[Stored records]
==========
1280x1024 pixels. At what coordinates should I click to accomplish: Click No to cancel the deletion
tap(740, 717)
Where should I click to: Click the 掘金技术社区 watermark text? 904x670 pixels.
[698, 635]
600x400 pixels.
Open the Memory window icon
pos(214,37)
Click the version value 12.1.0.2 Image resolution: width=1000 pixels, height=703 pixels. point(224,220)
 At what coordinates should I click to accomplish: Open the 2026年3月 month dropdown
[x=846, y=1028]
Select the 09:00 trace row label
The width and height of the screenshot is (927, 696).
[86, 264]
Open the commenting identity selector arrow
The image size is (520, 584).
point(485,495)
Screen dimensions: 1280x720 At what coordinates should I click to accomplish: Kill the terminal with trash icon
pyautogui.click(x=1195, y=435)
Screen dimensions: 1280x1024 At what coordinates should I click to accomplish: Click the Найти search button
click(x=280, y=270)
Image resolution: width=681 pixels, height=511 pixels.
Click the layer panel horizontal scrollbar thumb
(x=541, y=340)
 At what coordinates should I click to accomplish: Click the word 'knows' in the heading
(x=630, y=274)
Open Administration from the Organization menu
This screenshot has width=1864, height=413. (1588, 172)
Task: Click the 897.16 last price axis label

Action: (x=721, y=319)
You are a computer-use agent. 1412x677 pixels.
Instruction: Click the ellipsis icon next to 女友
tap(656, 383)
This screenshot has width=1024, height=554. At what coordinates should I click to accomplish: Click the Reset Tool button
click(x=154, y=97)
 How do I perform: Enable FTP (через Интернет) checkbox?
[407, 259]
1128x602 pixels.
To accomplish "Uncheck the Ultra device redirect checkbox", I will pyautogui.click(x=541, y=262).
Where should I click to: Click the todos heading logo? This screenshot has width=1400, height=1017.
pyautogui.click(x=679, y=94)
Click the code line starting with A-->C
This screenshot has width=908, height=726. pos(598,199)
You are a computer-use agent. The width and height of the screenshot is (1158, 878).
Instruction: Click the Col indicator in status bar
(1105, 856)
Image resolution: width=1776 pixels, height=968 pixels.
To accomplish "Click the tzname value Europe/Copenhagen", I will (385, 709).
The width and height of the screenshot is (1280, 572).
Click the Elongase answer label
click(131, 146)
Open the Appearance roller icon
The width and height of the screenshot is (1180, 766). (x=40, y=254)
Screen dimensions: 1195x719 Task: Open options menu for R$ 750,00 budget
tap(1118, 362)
==========
» Exercise
Each record shown above must be reproduced exactly.

» Problem solution
1280x1024 pixels. At what coordinates should I click to accomplish: Click No to cancel the deletion
tap(740, 717)
Where should I click to: Click the 掘金技术社区 watermark text? 904x670 pixels.
[698, 635]
600x400 pixels.
Open the Memory window icon
pos(214,37)
Click the version value 12.1.0.2 Image resolution: width=1000 pixels, height=703 pixels. point(224,220)
 At what coordinates should I click to accomplish: Open the 2026年3月 month dropdown
[x=846, y=1028]
Select the 09:00 trace row label
The width and height of the screenshot is (927, 696).
[86, 264]
Open the commenting identity selector arrow
The image size is (520, 584).
point(485,495)
Screen dimensions: 1280x720 At what coordinates should I click to accomplish: Kill the terminal with trash icon
pyautogui.click(x=1195, y=435)
Screen dimensions: 1280x1024 At what coordinates should I click to accomplish: Click the Найти search button
click(x=280, y=270)
Image resolution: width=681 pixels, height=511 pixels.
Click the layer panel horizontal scrollbar thumb
(x=541, y=340)
 At what coordinates should I click to accomplish: Click the word 'knows' in the heading
(x=630, y=274)
Open Administration from the Organization menu
This screenshot has width=1864, height=413. (1588, 172)
Task: Click the 897.16 last price axis label

Action: (x=721, y=319)
You are a computer-use agent. 1412x677 pixels.
Instruction: Click the ellipsis icon next to 女友
tap(656, 383)
This screenshot has width=1024, height=554. At what coordinates should I click to accomplish: Click the Reset Tool button
click(x=154, y=97)
 How do I perform: Enable FTP (через Интернет) checkbox?
[407, 259]
1128x602 pixels.
To accomplish "Uncheck the Ultra device redirect checkbox", I will pyautogui.click(x=541, y=262).
Where should I click to: Click the todos heading logo? This screenshot has width=1400, height=1017.
pyautogui.click(x=679, y=94)
Click the code line starting with A-->C
This screenshot has width=908, height=726. pos(598,199)
You are a computer-use agent. The width and height of the screenshot is (1158, 878).
Instruction: Click the Col indicator in status bar
(1105, 856)
Image resolution: width=1776 pixels, height=968 pixels.
To accomplish "Click the tzname value Europe/Copenhagen", I will (385, 709).
The width and height of the screenshot is (1280, 572).
Click the Elongase answer label
click(131, 146)
Open the Appearance roller icon
The width and height of the screenshot is (1180, 766). (x=40, y=254)
Screen dimensions: 1195x719 Task: Open options menu for R$ 750,00 budget
tap(1118, 362)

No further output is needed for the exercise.